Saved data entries

________________________

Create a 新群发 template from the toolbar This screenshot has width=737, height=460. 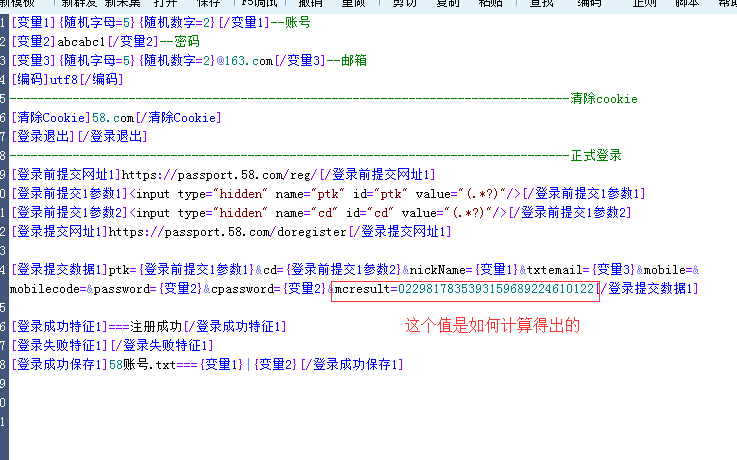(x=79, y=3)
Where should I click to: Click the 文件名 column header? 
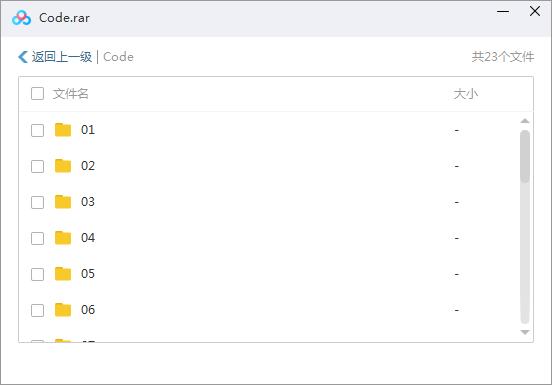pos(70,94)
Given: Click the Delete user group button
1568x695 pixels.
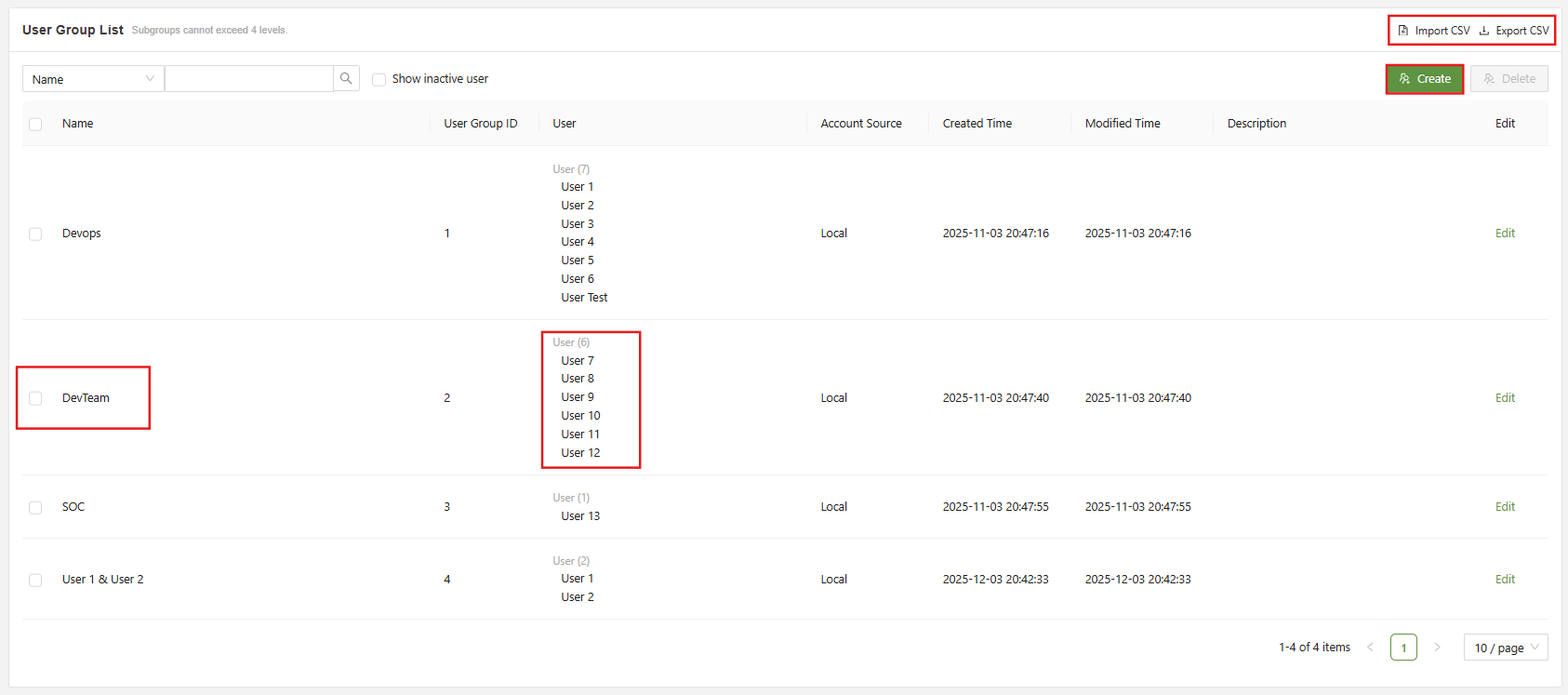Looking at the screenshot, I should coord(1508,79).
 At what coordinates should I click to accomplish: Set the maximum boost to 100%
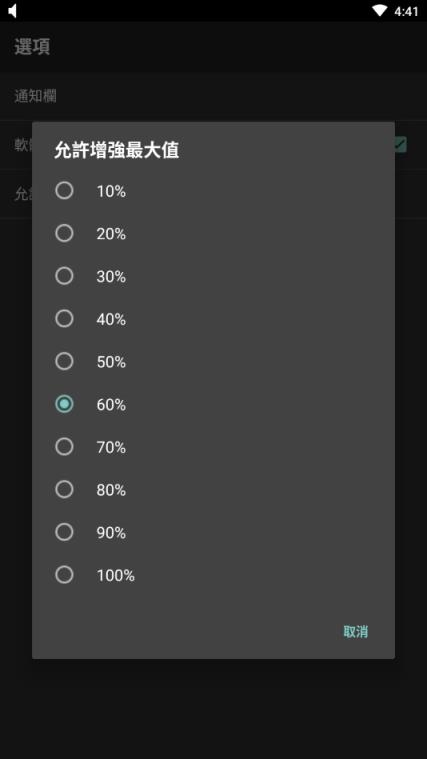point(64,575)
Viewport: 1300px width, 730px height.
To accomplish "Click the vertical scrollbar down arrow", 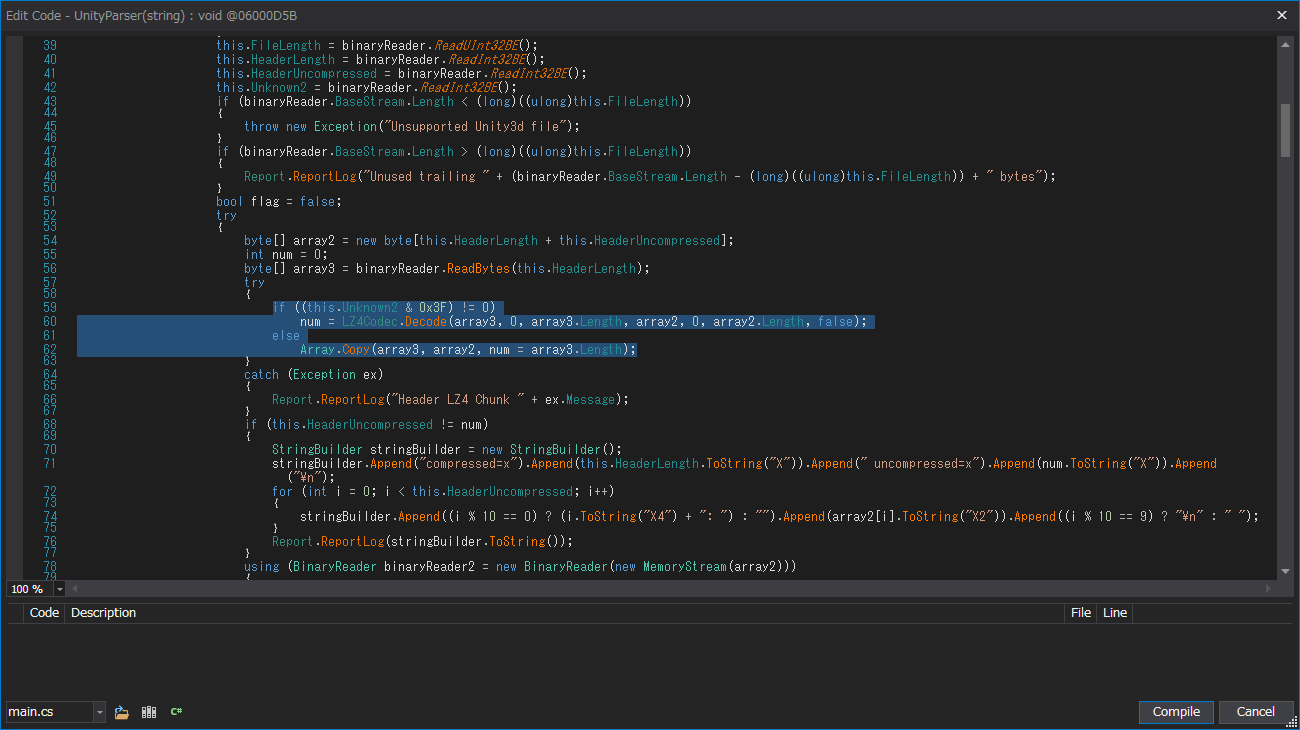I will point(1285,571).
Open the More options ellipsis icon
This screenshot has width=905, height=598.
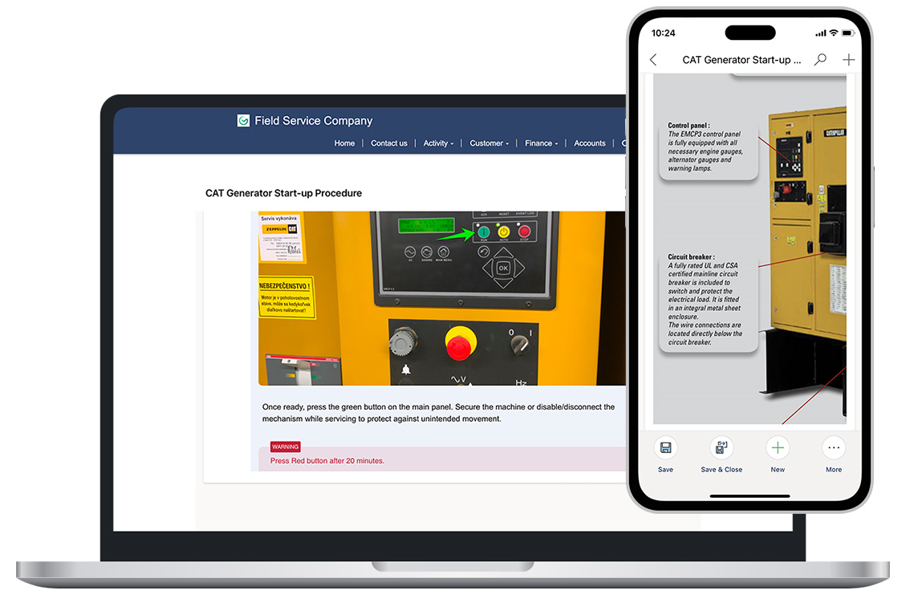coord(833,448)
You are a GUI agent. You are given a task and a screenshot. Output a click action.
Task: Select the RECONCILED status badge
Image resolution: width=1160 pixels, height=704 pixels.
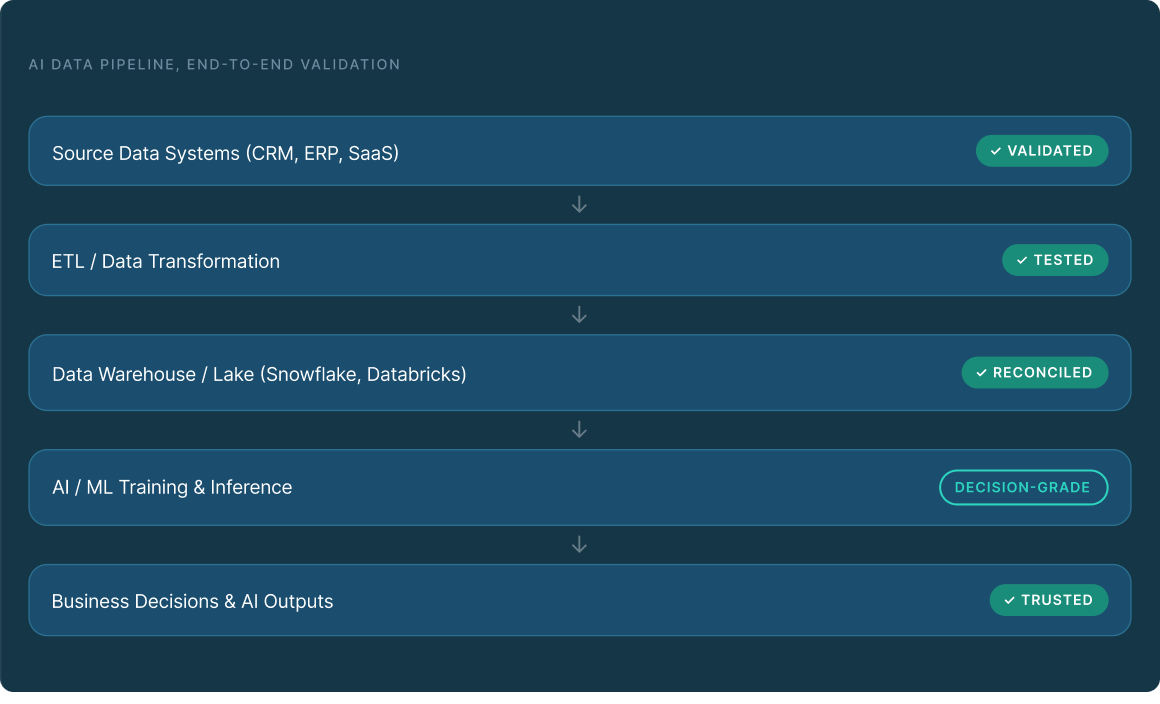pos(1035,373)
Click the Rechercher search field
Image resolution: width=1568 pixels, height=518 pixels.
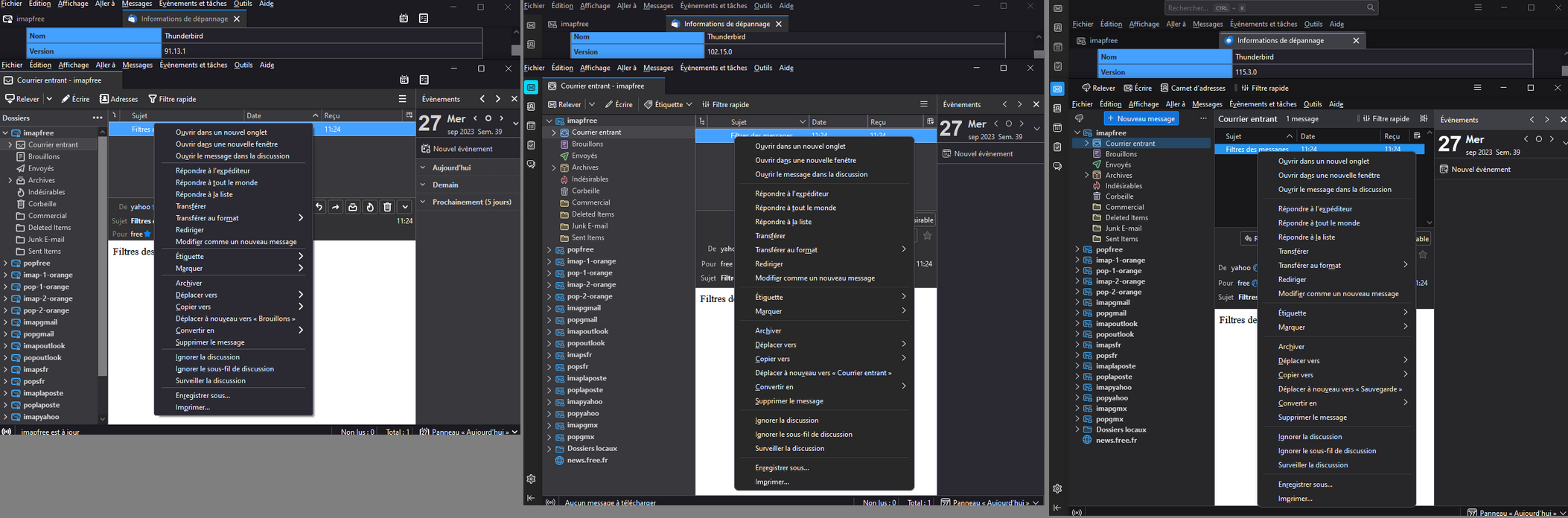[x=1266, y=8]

________________________

The task:
Excluding the pictures, restate word for word the lines from the one that holds "Image resolution: width=1160" through the last line of the entries, both ends included.

Exercise output:
Image resolution: width=1160 pixels, height=704 pixels.
pos(1035,373)
Click the Rechercher search field
Image resolution: width=1568 pixels, height=518 pixels.
[x=1266, y=8]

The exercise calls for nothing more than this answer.